La colombaia militare
Di grande interesse è anche la colombaia del Regio Esercito, conservata nel cortile del Museo, che fu usata in entrambe le guerre mondiali. Come spiega il Prof. Giacomo Dell’Omo, ornitologo che, tutt’oggi, utilizza una colombaia militare (svizzera) per i suoi studi sui piccioni viaggiatori: ”L’uso di questi uccelli è, come noto, antichissimo, ma si è protratto anche fino alla seconda guerra mondiale poiché a differenza delle trasmissioni radio, i colombi non potevano essere intercettati. Un soldato addetto (il colombofilo) doveva passare almeno tre ore al giorno in compagnia dei volatili, affinché questi prendessero, con l’uomo, la dovuta dimestichezza. Bastavano due settimane di ambientamento perché una colombaia semovente, spostata in qualsivoglia posizione sul territorio, potesse essere riconosciuta come base di ritorno dai colombi e consentire alle retrovie di ricevere i messaggi dalle prime linee”.
L’aereo Bleriot
Il capostipite di tutti gli aerei militari italiani è lì, in una delle sale: il monoplano monoposto Blériot XI, con cui il Capitano di artiglieria Carlo Piazza compì il primo volo operativo su truppe nemiche il 28 ottobre 1911, durante la Guerra di Libia. Il velivolo, con le sue ruote da bicicletta, i tiranti a vista e la carlinga in tela e compensato appare spaventosamente fragile, ma offre, allo stesso tempo, un’idea delle capacità e del coraggio del suo pilota. Nonostante il vento impetuoso e la nebbia fitta, l’impresa di Piazza dimostrò che l’aereo permetteva l’osservazione delle mosse del nemico con un enorme profitto tattico.
□ □ □ □ □
▶ **Compito da svolgere**: Continua il testo sulla colombaia militare e sull'aereo Blériot, riprendendo subito dopo la sua ultima frase. Per svolgere il compito i record non servono.

▶ **Voci del dataset**:
□ □ □ □ □
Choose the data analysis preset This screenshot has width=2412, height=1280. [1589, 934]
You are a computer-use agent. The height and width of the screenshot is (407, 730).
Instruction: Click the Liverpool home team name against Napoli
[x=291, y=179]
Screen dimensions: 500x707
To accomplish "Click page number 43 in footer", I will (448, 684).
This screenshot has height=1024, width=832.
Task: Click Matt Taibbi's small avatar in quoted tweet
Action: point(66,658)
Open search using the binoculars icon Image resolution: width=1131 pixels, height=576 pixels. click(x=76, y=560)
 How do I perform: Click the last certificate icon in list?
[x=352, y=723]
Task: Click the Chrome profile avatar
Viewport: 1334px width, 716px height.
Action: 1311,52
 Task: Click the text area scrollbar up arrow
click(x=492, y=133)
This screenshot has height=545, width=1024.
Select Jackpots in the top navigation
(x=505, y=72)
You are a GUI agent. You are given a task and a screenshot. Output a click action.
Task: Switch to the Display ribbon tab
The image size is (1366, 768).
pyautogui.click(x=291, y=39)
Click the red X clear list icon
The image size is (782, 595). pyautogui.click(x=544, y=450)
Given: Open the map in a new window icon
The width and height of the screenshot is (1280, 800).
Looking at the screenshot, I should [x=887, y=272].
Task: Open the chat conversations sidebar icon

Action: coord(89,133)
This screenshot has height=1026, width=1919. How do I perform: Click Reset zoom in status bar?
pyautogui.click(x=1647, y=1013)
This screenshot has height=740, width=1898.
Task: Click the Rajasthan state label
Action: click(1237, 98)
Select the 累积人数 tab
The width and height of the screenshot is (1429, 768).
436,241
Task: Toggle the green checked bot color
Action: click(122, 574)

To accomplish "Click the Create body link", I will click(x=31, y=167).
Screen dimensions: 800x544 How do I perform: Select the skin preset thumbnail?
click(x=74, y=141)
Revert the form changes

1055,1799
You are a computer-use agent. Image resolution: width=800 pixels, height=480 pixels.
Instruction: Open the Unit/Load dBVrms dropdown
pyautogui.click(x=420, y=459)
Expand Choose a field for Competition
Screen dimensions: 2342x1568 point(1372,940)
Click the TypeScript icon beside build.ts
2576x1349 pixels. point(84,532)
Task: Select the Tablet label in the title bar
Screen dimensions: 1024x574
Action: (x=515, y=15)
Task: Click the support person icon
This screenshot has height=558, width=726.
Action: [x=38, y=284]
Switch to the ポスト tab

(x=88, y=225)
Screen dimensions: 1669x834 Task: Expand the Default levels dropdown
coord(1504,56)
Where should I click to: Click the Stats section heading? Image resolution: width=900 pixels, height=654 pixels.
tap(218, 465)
□ □ □ □ □
▶ **Risposta al compito**:
Le vrtrate di Ciambellotti
Il sacrario, vero fulcro simbolico del Museo, è illuminato dai colori delle vetrate disegnate da Duilio Cambellotti (1876-1960) l’eclettico artista pioniere dell’Art Nouveau italiana. La finestratura dell’abside riprende episodi della vita di S. Barbara, protettrice dell’Arma e, in basso, scene realistiche delle varie specialità operative dei genieri. Invenzione, simbolo e pura stilizzazione per illuminare di colori irreali un ambiente dedicato alla memoria dei Caduti del Genio militare.